Technology Assesment Report
On
Open GIS
Prepared For
Dr. Ronald Briggs
Course: GIS Management and Implementation (GISC 6383)
Prepared by
Rumana Reaz Arifin
Amna Alsarabi
Fall 2006
Table of Contents
What is Open GIS ……………………………………………………3
Open Geospatial Consortium…………………………………………5
OGC Specification………………………………………………...... 5
Web Map Service……………………………………………………..7
Web Feature Service………………………………………………….9
Web Coverage Service……………………………………………… 10
Beneficiary Group……………………………………………………11
ESRI’s support for OGC……………………………………………..12
Comparison of different Map Services………………………………13
Open GIS Applications………………………………………………16
Conclusion…………………………………………………………...18
References……………………………………………………………18
What is Open GIS
Open GIS is a concept of the full integration of geospatial data into mainstream information technology. It is defined as transparent access to heterogeneous geodata and geoprocessing resources in a networked environment.
What this means is that GIS users would be able to freely exchange data over a range of GIS software systems and networks without having to worry about format conversion or proprietary data types. The intent is to move away from the current status in which specific GIS applications and capabilities are tightly coupled to their internal data models and structures.
^^^^^^^^
● REQUEST A:
Repeat the Open GIS report from "What this means" to "models and structures." word for word.
● REQUEST B:
Write the next part of the Open GIS report, continuing after its last sentence.

● DATASET SECTION:
^^^^^^^^
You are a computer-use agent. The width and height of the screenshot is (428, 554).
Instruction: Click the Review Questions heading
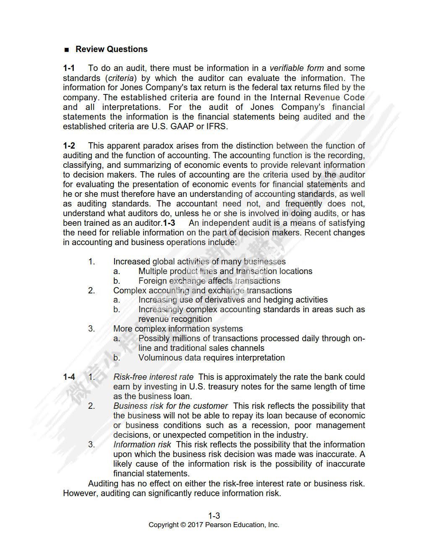tap(111, 49)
^^^^^^^^
● FINAL RESULT A:
What this means is that GIS users would be able to freely exchange data over a range of GIS software systems and networks without having to worry about format conversion or proprietary data types. The intent is to move away from the current status in which specific GIS applications and capabilities are tightly coupled to their internal data models and structures.

● FINAL RESULT B:
For example, utilizing an ESRI based software package also requires ESRI proprietary data structure such as ‘Shapefiles’ in order to utilize all analytical aspects of the software. Currently, a user who wishes to gain access to geodata developed by another agency is generally faced with a complex data conversion task. Here comes the solution of Open GIS---the interoperability established by OpenGIS standards will enable web users to combine data from many locations by eliminating obstacles created by platform differences.
The features of OpenGIS are:
· To make Geospatial information, easy to find, access or acquire (regardless to its physical location).
· To make Geospatial information from different sources, easy to integrate or use in spatial analyses, even when sources contain dissimilar types of data (raster, vector, coverage, etc.) or data with disparate feature-name schemas.
· To provide platform for Geospatial information from different sources to be easy to register, superimpose, and render for display.
· To provide support for Special displays and visualizations, to be easy to generate.
· It should be easy, to incorporate into enterprise information systems geoprocessing resources from many software and content providers.
Additionally, Open GIS seeks to facilitate the exchange of information not only between individual GIS systems but also to other systems, such as statistical analysis, image processing, document management, or visualization. Especially with the proliferation of geo-based websites, the networking component of GIS systems with other data processes is becoming more important.
In summary, the fundamental requirements of an Open GIS are:
· Interoperable application environment - a user environment that is configurable to solve a problem irrespective of the data structure origin or software.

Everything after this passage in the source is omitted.